=== LESETEXT ===

Samstag, 17. Mai 2014

Theorien für den Städtebau.

aus nzz.ch, 16. Mai 2014, 14:55                                                                                                    Hauptplatz des Städtchens Pienza. 

Theorien für den Städtebau
Leitlinie, Gedächtnis oder Selbstzweck?

 

Der Bau von Städten wurde nahezu immer von theoretischem Nachdenken begleitet. Wann ist dieses Nachdenken für den Urbanismus eine Stütze, ja sogar eine Orientierung und wann eine überflüssige Last? Wie soll es beschaffen sein? Und wie muss es auf den Städtebau und seine Geschichtsschreibung bezogen werden? 

In der zweiten seiner vier «Unzeitgemässen Betrachtungen» stellt Friedrich Nietzsche Leben und Geschichte einander gegenüber und die These auf, Geschichte (oder Geschichtswissenschaft) könne dem Leben ebenso nützen wie auch schaden. Hier sollen nicht Leben und Geschichte, sondern Städtebau und Theorie einander gegenübergestellt werden; unter der Annahme, die Theorie könne dem Städtebau ebenso nützen wie auch schaden. Die Naturwissenschaften des 19. Jahrhunderts entwickeln unterschiedliche Verständnisse von Theorie. Ihr Ausgangspunkt ist eine apriorische Begründung der Wissenschaft, wobei zumindest einem Teil der in der Theorie vorkommenden Sätze apodiktische Gültigkeit zukommt. Schon für Friedrich Wilhelm Joseph Schelling vermag ein Naturforscher ohne theoretische Antizipation seine Arbeit gar nicht erst zu beginnen; eine Physik etwa, die empirisch getrieben wird, erscheint ihm nichts weiter als eine «Sammlung von Thatsachen, von Erzählungen des Beobachteten».

 Pienza

Grundtypen von Städtebautheorie

Allmählich wird die Theorie mit der Empirie gleichgesetzt: Dabei verliert sie ihre Apodiktik und zunehmend auch ihren Wahrheitswert. Für den Philosophen und Ökonomen John Stuart Mill liegt das zentrale Problem der Wissenschaftsphilosophie in der korrekten Wiedergabe der Funktion von Fakten, die beobachtet und experimentell belegt werden können und müssen: Der Naturforscher ist kein Interpret, sondern ein reiner Zuschauer. Der Physiker und Philosoph Ludwig Eduard Boltzmann sieht gar in der Theorie die Konstruktion eines Abbildes der Aussenwelt, das sich der Forscher selbst schaffen kann. Das eröffnet die Möglichkeit des Theorienpluralismus: Es können mehrere Theorien nebeneinander existieren, einander sogar widersprechen, solange sie getrennt bleiben und Versuchsanordnungen als Leitlinie dienen können. So ist in der Wissenschaftsdiskussion der Moderne die Theorie zunächst Voraussetzung für Erkenntnis; dann Hilfsmittel, ja Krücke, der man sich entledigen kann, sobald die (empirische) Erkenntnis vorliegt; schliesslich gar Zweck und Erkenntnis per se. Zugleich aber spannt sich die Debatte zwischen den Polen der hypothetischen und der abstrahierenden Theorie auf: zwischen jener, die vor, und jener, die nach der Versuchsanordnung aufgestellt wird.

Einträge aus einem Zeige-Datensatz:
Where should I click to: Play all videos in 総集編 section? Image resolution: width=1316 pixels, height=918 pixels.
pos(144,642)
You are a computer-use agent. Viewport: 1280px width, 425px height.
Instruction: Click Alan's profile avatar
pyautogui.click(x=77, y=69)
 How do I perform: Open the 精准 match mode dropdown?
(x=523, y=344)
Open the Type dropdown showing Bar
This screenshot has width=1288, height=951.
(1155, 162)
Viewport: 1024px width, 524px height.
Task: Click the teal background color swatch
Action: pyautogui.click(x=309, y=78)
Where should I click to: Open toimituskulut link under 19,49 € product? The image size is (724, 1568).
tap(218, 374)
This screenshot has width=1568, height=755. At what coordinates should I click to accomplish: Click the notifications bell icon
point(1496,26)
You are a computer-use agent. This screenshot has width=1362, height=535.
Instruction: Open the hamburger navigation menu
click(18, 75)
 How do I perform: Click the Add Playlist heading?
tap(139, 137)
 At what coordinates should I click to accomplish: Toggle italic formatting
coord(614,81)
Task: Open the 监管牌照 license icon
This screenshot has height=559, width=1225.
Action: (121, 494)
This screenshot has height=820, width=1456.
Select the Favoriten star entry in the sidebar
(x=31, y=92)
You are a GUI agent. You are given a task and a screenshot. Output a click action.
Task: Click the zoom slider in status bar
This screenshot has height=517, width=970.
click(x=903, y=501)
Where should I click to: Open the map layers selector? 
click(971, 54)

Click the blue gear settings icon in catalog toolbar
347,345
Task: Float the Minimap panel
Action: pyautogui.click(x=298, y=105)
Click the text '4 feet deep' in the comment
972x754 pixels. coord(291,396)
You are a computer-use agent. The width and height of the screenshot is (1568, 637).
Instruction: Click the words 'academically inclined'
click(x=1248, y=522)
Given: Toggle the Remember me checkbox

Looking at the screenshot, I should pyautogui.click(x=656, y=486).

=== AUFGABENSTELLUNG ===
Schreiben Sie aus dem Text über Theorien im Städtebau den Abschnitt zwischen "aus nzz.ch, 16." und "Geschichtsschreibung bezogen werden?" wortgetreu ab, beide Stellen eingeschlossen. Die Daten stehen in keinem Zusammenhang mit dem Lesetext.

=== LÖSUNG ===
aus nzz.ch, 16. Mai 2014, 14:55                                                                                                    Hauptplatz des Städtchens Pienza. 

Theorien für den Städtebau
Leitlinie, Gedächtnis oder Selbstzweck?

 

Der Bau von Städten wurde nahezu immer von theoretischem Nachdenken begleitet. Wann ist dieses Nachdenken für den Urbanismus eine Stütze, ja sogar eine Orientierung und wann eine überflüssige Last? Wie soll es beschaffen sein? Und wie muss es auf den Städtebau und seine Geschichtsschreibung bezogen werden?